Top 10 developmentsReported by Rashmi Rajput, Neeta Sharma, Edited by Prasad Sanyal, Shamik Ghosh | Updated: June 27, 2012 00:47 IST

Abu Hamza has allegedly confessed that he was in a control room in
Karachi during the 26/11 attacks, and that he served as one of six
handlers who instructed the ten terrorists in Mumbai on how to execute
the attacks at different landmarks.(Read: 26/11 control room was located in Karachi)
He has allegedly said that officers from Pakistan's Inter-Services Intelligence or ISI were also in this control room. He, however, said Lashkar-e-Taiba (LeT) chief Hafiz Sayeed was not in the Karachi control room.
Hamza has reportedly revealed that on the second day of the Mumbai attack, he was asked to leave the control room and "take rest" by Zaki-ur Rehman Lakvi, one of the founding members of LeT.

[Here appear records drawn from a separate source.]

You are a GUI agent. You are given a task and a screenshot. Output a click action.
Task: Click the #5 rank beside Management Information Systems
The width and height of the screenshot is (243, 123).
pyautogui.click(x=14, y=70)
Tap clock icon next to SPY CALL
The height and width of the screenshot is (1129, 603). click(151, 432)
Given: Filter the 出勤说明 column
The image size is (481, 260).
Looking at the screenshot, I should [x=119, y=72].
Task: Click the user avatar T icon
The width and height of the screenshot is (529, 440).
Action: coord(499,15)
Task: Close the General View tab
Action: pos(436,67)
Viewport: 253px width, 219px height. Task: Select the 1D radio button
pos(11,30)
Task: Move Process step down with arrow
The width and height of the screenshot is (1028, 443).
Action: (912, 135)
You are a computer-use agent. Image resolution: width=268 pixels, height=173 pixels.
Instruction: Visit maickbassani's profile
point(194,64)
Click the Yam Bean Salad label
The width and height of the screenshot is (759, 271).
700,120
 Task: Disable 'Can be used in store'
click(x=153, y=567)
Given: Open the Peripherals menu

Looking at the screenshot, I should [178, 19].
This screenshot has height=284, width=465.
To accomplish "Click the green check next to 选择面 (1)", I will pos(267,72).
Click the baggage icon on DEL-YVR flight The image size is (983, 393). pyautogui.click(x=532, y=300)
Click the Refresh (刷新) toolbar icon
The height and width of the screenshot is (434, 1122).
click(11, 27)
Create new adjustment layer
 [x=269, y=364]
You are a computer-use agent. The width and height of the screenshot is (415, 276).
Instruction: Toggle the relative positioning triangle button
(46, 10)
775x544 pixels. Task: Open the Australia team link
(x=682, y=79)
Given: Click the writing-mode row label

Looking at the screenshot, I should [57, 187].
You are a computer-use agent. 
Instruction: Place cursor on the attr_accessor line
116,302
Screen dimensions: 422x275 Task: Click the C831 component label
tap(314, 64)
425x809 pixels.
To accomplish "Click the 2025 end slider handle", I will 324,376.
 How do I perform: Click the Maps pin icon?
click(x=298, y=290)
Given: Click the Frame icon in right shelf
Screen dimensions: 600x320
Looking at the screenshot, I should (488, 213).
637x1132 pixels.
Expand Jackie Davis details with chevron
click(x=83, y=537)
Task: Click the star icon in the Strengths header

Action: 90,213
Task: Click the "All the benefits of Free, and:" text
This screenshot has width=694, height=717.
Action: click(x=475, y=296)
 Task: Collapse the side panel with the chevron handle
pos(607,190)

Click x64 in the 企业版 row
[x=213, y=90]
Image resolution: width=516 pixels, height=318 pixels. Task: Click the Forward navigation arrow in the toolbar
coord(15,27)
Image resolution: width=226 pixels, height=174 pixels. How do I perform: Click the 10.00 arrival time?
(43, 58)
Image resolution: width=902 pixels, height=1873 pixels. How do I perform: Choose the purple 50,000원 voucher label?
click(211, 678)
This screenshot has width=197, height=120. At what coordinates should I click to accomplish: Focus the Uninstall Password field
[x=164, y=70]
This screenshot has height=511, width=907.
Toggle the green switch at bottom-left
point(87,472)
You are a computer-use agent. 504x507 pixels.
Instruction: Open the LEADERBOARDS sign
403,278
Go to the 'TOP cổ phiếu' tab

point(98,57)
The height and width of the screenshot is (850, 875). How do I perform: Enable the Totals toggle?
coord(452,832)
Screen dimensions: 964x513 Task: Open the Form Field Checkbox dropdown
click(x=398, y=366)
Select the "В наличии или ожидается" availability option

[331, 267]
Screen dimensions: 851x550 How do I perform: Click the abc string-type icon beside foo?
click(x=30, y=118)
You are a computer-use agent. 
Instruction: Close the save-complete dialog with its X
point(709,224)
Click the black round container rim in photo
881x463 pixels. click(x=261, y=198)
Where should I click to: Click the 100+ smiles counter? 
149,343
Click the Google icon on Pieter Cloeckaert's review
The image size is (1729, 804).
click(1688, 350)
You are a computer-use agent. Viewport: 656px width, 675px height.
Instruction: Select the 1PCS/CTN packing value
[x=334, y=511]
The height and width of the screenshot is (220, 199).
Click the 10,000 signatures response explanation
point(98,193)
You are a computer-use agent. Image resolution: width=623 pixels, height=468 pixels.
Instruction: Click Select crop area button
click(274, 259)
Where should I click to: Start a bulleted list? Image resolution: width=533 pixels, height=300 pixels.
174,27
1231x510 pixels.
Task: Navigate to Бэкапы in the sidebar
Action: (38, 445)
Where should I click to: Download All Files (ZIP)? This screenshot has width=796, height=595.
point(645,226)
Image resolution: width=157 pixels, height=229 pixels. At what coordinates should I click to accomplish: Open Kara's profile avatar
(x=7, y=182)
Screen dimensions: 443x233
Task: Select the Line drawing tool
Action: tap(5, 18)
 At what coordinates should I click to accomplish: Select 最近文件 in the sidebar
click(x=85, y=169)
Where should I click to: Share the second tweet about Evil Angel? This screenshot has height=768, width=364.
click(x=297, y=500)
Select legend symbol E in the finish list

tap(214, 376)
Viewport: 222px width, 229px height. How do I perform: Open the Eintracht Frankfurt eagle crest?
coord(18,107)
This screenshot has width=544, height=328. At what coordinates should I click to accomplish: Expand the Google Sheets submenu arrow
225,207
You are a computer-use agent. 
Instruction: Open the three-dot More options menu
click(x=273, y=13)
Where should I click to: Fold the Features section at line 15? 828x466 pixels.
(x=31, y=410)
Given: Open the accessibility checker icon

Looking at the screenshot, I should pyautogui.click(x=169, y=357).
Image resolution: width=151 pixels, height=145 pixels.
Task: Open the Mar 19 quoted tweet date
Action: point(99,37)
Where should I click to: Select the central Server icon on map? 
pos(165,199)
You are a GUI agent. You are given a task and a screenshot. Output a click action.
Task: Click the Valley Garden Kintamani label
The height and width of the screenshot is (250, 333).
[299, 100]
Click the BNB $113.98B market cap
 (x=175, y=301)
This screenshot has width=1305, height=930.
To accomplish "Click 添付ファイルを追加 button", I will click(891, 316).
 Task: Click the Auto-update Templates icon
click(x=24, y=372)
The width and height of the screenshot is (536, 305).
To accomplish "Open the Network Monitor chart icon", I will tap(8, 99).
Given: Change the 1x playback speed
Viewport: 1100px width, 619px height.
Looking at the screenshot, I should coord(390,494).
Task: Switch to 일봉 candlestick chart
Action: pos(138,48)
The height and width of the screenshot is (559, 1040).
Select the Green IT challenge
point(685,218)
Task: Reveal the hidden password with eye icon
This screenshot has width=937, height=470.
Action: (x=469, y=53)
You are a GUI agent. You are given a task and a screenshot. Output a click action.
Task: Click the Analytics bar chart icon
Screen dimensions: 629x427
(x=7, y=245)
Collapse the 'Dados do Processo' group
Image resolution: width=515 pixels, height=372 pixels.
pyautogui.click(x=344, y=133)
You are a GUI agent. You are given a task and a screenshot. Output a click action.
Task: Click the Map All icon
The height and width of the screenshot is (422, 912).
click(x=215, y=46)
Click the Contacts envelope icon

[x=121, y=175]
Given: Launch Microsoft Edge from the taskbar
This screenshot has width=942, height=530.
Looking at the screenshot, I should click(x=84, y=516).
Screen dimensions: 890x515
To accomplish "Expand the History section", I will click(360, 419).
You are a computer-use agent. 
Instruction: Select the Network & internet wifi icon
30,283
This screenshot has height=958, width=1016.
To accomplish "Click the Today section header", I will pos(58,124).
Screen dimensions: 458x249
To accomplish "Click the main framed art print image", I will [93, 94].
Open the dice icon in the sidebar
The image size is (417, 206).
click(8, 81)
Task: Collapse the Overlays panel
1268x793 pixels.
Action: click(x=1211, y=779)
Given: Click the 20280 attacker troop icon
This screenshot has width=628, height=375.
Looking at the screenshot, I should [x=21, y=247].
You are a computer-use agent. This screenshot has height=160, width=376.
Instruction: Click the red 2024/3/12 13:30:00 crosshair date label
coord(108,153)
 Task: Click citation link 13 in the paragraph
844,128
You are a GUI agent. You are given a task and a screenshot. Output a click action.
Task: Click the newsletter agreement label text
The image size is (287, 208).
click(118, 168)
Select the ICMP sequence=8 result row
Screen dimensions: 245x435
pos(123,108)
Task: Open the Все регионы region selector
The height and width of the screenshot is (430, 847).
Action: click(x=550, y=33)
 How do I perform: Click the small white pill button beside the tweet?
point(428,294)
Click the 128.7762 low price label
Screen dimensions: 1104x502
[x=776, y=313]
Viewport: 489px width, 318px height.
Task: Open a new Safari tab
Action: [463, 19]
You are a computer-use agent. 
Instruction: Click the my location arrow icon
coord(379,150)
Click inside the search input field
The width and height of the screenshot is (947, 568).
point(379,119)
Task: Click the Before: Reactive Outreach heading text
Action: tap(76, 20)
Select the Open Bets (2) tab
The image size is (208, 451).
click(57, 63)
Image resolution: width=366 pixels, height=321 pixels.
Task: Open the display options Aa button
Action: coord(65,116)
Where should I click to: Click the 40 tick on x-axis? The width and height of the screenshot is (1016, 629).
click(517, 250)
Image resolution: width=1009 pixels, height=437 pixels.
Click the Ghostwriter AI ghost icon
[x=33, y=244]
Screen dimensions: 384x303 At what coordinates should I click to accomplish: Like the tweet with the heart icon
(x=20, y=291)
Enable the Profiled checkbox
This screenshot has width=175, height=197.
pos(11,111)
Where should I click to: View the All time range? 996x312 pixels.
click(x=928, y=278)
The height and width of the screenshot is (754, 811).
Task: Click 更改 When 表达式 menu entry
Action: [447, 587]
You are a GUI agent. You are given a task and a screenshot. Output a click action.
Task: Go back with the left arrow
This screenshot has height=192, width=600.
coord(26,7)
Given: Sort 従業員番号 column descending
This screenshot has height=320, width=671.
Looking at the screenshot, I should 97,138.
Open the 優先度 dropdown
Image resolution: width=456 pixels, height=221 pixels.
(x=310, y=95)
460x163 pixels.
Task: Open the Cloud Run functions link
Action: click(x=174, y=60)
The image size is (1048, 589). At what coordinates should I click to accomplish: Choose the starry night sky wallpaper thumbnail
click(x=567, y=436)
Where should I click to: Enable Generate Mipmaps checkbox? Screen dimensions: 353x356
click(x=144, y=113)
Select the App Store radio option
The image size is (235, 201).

Hamza has also said that the attacks unleashed upon Mumbai in 2008
was originally planned to be executed two years before that. However,
the attacks could not take place in 2006 after a huge cache of arms and
ammunition to be used in the attacks was discovered in
Aurangabad. Hamza then escaped to Bangladesh,
reportedly without any papers, and later went to Pakistan. (Read: 26/11 was planned originally for 2006)
Hamza, 31, is from the Beed district in Maharashtra, and studied
at the Indian Technical Institute. He worked for a while as an insurance
agent. Then the communal riots in Gujarat in 2002 turned
him into a jihadi. He was originally a member of the Indian Mujahideen
(IM), an Indian terror group, and was close to its founder, Riyaz
Bhatkal. He was recruited by the terror group Students Islamic Movement
of India or SIMI. A few years later, he was in Poonch in Jammu and
Kashmir when he entered the ranks of the LeT. (Read Abu Hamza's journey)
Hamza was arrested by police in Saudi Arabia last year in
connection with a forgery case. He had spent around a year in the jail
when US investigating agencies learnt of his arrest. Indian intelligence
agencies were then alerted and they collected DNA samples from his
family members in Beed and sent them to Saudi Arabia. That helped
persuade Saudi Arabia to hand him over. (Read: How India tracked Hamza)
Pakistan had reportedly been pressuring Saudi Arabia against deporting Hamza to India. Sources say that Pakistan was worried that once India had access to the handler, it would be able to irrefutably establish how Pakistani "state actors" - possibly from the ISI and the country's army - were linked to 26/11.
He has allegedly said that after Ajmal Kasab was caught alive during the 26/11 attacks (the other nine terrorists in Mumbai were killed), the handlers who had worked the phones to them were asked to leave Pakistan immediately. He travelled to Saudi Arabia on a Pakistani passport.
In 2010, a suspected Lashkar terrorist named Lal Baba Mohammed Sheikh was arrested by the NIA after the German Bakery was bombed in Pune; 17 people were killed. Sheikh told interrogators that Hamza had played a part in the Pune terror attack. He listened to the 26/11 recordings of the phone conversations between the Pakistani terrorists in Mumbai and their handlers in Karachi, and identified Abu Hamza's voice. He said this man was Zabiuddin Ansari from Beed. Indian intelligence agencies then began tracking Hamza.
Hamza, currently in a Delhi jail, is in the custody of the Delhi Police. He will stay there till July 5. The Mumbai Police wants to question him about the 2006 attacks on local trains in Mumbai, in which 180 people were killed. It moved the Tis Hazari court in Delhi today seeking his custody. The Bangalore Police wants to interrogate him about his alleged role in a bomb blast outside Chinnaswamy Stadium during a cricket match in 2010. The National Investigation Agency which is handling the 26/11 case, also wants to interrogate him.